> TASK REQUIREMENTS: Rewrite the material below as a JSON list of strings, with each line as one string and blank lines omitted.

> RECORDED DATA:
★ ★ ★
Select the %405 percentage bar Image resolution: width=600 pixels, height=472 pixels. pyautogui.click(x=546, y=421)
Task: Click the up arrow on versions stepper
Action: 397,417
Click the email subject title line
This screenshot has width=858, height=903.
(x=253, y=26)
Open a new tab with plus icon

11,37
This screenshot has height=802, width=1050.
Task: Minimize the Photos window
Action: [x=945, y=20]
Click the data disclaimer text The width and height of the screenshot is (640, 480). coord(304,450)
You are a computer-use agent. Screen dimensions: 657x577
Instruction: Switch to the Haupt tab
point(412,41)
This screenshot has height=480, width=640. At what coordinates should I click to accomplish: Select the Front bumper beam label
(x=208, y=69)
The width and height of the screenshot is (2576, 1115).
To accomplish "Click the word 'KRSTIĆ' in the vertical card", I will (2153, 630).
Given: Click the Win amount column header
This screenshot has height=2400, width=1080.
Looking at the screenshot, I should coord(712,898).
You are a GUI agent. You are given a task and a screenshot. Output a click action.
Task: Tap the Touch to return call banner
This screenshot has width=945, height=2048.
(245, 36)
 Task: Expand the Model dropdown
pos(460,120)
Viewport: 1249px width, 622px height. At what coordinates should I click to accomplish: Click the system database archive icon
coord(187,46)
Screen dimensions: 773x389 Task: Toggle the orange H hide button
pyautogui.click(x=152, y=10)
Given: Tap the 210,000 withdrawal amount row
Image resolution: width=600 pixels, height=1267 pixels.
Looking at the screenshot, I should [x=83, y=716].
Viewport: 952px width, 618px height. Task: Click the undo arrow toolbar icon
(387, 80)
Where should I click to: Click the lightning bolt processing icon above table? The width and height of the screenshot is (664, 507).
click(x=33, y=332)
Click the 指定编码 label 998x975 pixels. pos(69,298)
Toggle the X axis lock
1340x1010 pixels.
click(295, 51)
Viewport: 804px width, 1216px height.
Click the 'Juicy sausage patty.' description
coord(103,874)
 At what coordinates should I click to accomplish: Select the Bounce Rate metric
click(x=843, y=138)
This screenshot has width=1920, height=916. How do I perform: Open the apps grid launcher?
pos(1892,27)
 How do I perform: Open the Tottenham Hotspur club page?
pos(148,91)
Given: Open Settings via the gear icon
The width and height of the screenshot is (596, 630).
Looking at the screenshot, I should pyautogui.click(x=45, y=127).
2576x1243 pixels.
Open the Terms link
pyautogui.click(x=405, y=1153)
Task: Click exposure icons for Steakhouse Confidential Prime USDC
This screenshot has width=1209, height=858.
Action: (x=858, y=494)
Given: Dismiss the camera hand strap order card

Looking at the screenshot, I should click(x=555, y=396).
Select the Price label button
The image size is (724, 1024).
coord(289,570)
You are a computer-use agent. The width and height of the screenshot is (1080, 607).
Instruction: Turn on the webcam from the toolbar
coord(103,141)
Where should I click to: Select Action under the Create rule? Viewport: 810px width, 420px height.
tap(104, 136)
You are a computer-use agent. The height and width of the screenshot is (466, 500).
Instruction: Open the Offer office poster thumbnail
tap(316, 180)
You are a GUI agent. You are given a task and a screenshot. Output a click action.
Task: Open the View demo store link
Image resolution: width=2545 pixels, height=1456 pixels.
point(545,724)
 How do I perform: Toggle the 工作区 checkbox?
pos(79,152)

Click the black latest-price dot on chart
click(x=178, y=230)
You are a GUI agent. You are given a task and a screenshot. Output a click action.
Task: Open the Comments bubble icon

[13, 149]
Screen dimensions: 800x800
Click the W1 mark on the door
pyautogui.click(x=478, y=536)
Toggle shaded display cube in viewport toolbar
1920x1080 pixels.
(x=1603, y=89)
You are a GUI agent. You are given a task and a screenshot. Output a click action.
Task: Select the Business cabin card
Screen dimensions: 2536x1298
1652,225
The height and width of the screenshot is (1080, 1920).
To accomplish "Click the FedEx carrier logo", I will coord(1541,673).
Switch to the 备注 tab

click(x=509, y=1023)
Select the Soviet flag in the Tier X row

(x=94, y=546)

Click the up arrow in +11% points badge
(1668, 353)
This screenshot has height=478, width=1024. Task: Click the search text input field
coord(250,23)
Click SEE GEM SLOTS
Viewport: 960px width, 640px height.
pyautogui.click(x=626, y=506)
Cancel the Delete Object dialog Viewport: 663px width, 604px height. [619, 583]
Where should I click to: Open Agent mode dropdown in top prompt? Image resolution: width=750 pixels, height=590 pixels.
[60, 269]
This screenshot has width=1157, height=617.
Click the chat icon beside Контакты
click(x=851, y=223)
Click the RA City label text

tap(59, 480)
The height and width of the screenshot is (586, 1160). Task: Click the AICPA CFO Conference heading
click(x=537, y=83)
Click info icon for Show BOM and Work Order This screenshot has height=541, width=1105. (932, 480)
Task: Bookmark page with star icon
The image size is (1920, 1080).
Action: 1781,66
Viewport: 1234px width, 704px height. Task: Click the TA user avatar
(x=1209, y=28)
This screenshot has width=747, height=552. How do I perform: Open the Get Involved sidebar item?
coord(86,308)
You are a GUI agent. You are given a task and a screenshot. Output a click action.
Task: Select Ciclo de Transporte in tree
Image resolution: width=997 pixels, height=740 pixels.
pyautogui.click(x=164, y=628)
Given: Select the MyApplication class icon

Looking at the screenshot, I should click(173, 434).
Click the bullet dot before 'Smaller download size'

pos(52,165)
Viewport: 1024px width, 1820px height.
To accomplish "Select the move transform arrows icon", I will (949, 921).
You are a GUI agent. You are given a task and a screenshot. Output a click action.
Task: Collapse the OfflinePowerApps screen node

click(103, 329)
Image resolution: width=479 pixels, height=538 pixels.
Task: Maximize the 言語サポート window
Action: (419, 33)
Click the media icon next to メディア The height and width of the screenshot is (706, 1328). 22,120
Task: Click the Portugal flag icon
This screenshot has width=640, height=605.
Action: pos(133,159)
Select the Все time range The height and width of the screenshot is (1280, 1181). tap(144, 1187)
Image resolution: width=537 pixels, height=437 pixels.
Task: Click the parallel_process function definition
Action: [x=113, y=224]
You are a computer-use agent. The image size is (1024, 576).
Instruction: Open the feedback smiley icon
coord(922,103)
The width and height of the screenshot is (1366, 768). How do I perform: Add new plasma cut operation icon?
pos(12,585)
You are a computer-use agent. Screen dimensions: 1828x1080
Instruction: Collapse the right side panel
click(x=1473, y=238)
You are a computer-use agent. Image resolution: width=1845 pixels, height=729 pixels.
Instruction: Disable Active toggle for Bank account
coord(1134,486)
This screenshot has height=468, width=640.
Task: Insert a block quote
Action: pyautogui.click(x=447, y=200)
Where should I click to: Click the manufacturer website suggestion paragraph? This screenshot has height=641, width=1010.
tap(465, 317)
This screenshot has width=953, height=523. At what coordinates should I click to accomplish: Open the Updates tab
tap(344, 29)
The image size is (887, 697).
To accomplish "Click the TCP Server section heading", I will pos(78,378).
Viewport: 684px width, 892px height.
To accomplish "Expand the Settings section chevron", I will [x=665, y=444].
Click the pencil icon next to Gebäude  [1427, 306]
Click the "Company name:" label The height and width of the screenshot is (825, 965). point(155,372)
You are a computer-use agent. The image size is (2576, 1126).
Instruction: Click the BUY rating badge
★ ★ ★
> EXERCISE ANSWER:
[
  "Select the %405 percentage bar Image resolution: width=600 pixels, height=472 pixels. pyautogui.click(x=546, y=421)",
  "Task: Click the up arrow on versions stepper",
  "Action: 397,417",
  "Click the email subject title line",
  "This screenshot has width=858, height=903.",
  "(x=253, y=26)",
  "Open a new tab with plus icon",
  "11,37",
  "This screenshot has height=802, width=1050.",
  "Task: Minimize the Photos window",
  "Action: [x=945, y=20]",
  "Click the data disclaimer text The width and height of the screenshot is (640, 480). coord(304,450)",
  "You are a computer-use agent. Screen dimensions: 657x577",
  "Instruction: Switch to the Haupt tab",
  "point(412,41)",
  "This screenshot has height=480, width=640. At what coordinates should I click to accomplish: Select the Front bumper beam label",
  "(x=208, y=69)",
  "The width and height of the screenshot is (2576, 1115).",
  "To accomplish \"Click the word 'KRSTIĆ' in the vertical card\", I will (2153, 630).",
  "Given: Click the Win amount column header",
  "This screenshot has height=2400, width=1080.",
  "Looking at the screenshot, I should coord(712,898).",
  "You are a GUI agent. You are given a task and a screenshot. Output a click action.",
  "Task: Tap the Touch to return call banner",
  "This screenshot has width=945, height=2048.",
  "(245, 36)",
  " Task: Expand the Model dropdown",
  "pos(460,120)",
  "Viewport: 1249px width, 622px height. At what coordinates should I click to accomplish: Click the system database archive icon",
  "coord(187,46)",
  "Screen dimensions: 773x389 Task: Toggle the orange H hide button",
  "pyautogui.click(x=152, y=10)",
  "Given: Tap the 210,000 withdrawal amount row",
  "Image resolution: width=600 pixels, height=1267 pixels.",
  "Looking at the screenshot, I should [x=83, y=716].",
  "Viewport: 952px width, 618px height. Task: Click the undo arrow toolbar icon",
  "(387, 80)",
  "Where should I click to: Click the lightning bolt processing icon above table? The width and height of the screenshot is (664, 507).",
  "click(x=33, y=332)",
  "Click the 指定编码 label 998x975 pixels. pos(69,298)",
  "Toggle the X axis lock",
  "1340x1010 pixels.",
  "click(295, 51)",
  "Viewport: 804px width, 1216px height.",
  "Click the 'Juicy sausage patty.' description",
  "coord(103,874)",
  " At what coordinates should I click to accomplish: Select the Bounce Rate metric",
  "click(x=843, y=138)",
  "This screenshot has width=1920, height=916. How do I perform: Open the apps grid launcher?",
  "pos(1892,27)",
  " How do I perform: Open the Tottenham Hotspur club page?",
  "pos(148,91)",
  "Given: Open Settings via the gear icon",
  "The width and height of the screenshot is (596, 630).",
  "Looking at the screenshot, I should pyautogui.click(x=45, y=127).",
  "2576x1243 pixels.",
  "Open the Terms link",
  "pyautogui.click(x=405, y=1153)",
  "Task: Click exposure icons for Steakhouse Confidential Prime USDC",
  "This screenshot has width=1209, height=858.",
  "Action: (x=858, y=494)",
  "Given: Dismiss the camera hand strap order card",
  "Looking at the screenshot, I should click(x=555, y=396).",
  "Select the Price label button",
  "The image size is (724, 1024).",
  "coord(289,570)",
  "You are a computer-use agent. The width and height of the screenshot is (1080, 607).",
  "Instruction: Turn on the webcam from the toolbar",
  "coord(103,141)",
  "Where should I click to: Select Action under the Create rule? Viewport: 810px width, 420px height.",
  "tap(104, 136)",
  "You are a computer-use agent. The height and width of the screenshot is (466, 500).",
  "Instruction: Open the Offer office poster thumbnail",
  "tap(316, 180)",
  "You are a GUI agent. You are given a task and a screenshot. Output a click action.",
  "Task: Open the View demo store link",
  "Image resolution: width=2545 pixels, height=1456 pixels.",
  "point(545,724)",
  " How do I perform: Toggle the 工作区 checkbox?",
  "pos(79,152)",
  "Click the black latest-price dot on chart",
  "click(x=178, y=230)",
  "You are a GUI agent. You are given a task and a screenshot. Output a click action.",
  "Task: Open the Comments bubble icon",
  "[13, 149]",
  "Screen dimensions: 800x800",
  "Click the W1 mark on the door",
  "pyautogui.click(x=478, y=536)",
  "Toggle shaded display cube in viewport toolbar",
  "1920x1080 pixels.",
  "(x=1603, y=89)",
  "You are a GUI agent. You are given a task and a screenshot. Output a click action.",
  "Task: Select the Business cabin card",
  "Screen dimensions: 2536x1298",
  "1652,225",
  "The height and width of the screenshot is (1080, 1920).",
  "To accomplish \"Click the FedEx carrier logo\", I will coord(1541,673).",
  "Switch to the 备注 tab",
  "click(x=509, y=1023)",
  "Select the Soviet flag in the Tier X row",
  "(x=94, y=546)",
  "Click the up arrow in +11% points badge",
  "(1668, 353)",
  "This screenshot has height=478, width=1024. Task: Click the search text input field",
  "coord(250,23)",
  "Click SEE GEM SLOTS",
  "Viewport: 960px width, 640px height.",
  "pyautogui.click(x=626, y=506)",
  "Cancel the Delete Object dialog Viewport: 663px width, 604px height. [619, 583]",
  "Where should I click to: Open Agent mode dropdown in top prompt? Image resolution: width=750 pixels, height=590 pixels.",
  "[60, 269]",
  "This screenshot has width=1157, height=617.",
  "Click the chat icon beside Контакты",
  "click(x=851, y=223)",
  "Click the RA City label text",
  "tap(59, 480)",
  "The height and width of the screenshot is (586, 1160). Task: Click the AICPA CFO Conference heading",
  "click(x=537, y=83)",
  "Click info icon for Show BOM and Work Order This screenshot has height=541, width=1105. (932, 480)",
  "Task: Bookmark page with star icon",
  "The image size is (1920, 1080).",
  "Action: 1781,66",
  "Viewport: 1234px width, 704px height. Task: Click the TA user avatar",
  "(x=1209, y=28)",
  "This screenshot has width=747, height=552. How do I perform: Open the Get Involved sidebar item?",
  "coord(86,308)",
  "You are a GUI agent. You are given a task and a screenshot. Output a click action.",
  "Task: Select Ciclo de Transporte in tree",
  "Image resolution: width=997 pixels, height=740 pixels.",
  "pyautogui.click(x=164, y=628)",
  "Given: Select the MyApplication class icon",
  "Looking at the screenshot, I should click(173, 434).",
  "Click the bullet dot before 'Smaller download size'",
  "pos(52,165)",
  "Viewport: 1024px width, 1820px height.",
  "To accomplish \"Select the move transform arrows icon\", I will (949, 921).",
  "You are a GUI agent. You are given a task and a screenshot. Output a click action.",
  "Task: Collapse the OfflinePowerApps screen node",
  "click(103, 329)",
  "Image resolution: width=479 pixels, height=538 pixels.",
  "Task: Maximize the 言語サポート window",
  "Action: (419, 33)",
  "Click the media icon next to メディア The height and width of the screenshot is (706, 1328). 22,120",
  "Task: Click the Portugal flag icon",
  "This screenshot has width=640, height=605.",
  "Action: pos(133,159)",
  "Select the Все time range The height and width of the screenshot is (1280, 1181). tap(144, 1187)",
  "Image resolution: width=537 pixels, height=437 pixels.",
  "Task: Click the parallel_process function definition",
  "Action: [x=113, y=224]",
  "You are a computer-use agent. The image size is (1024, 576).",
  "Instruction: Open the feedback smiley icon",
  "coord(922,103)",
  "The width and height of the screenshot is (1366, 768). How do I perform: Add new plasma cut operation icon?",
  "pos(12,585)",
  "You are a computer-use agent. Screen dimensions: 1828x1080",
  "Instruction: Collapse the right side panel",
  "click(x=1473, y=238)",
  "You are a computer-use agent. Image resolution: width=1845 pixels, height=729 pixels.",
  "Instruction: Disable Active toggle for Bank account",
  "coord(1134,486)",
  "This screenshot has height=468, width=640.",
  "Task: Insert a block quote",
  "Action: pyautogui.click(x=447, y=200)",
  "Where should I click to: Click the manufacturer website suggestion paragraph? This screenshot has height=641, width=1010.",
  "tap(465, 317)",
  "This screenshot has width=953, height=523. At what coordinates should I click to accomplish: Open the Updates tab",
  "tap(344, 29)",
  "The image size is (887, 697).",
  "To accomplish \"Click the TCP Server section heading\", I will pos(78,378).",
  "Viewport: 684px width, 892px height.",
  "To accomplish \"Expand the Settings section chevron\", I will [x=665, y=444].",
  "Click the pencil icon next to Gebäude  [1427, 306]",
  "Click the \"Company name:\" label The height and width of the screenshot is (825, 965). point(155,372)",
  "You are a computer-use agent. The image size is (2576, 1126).",
  "Instruction: Click the BUY rating badge"
]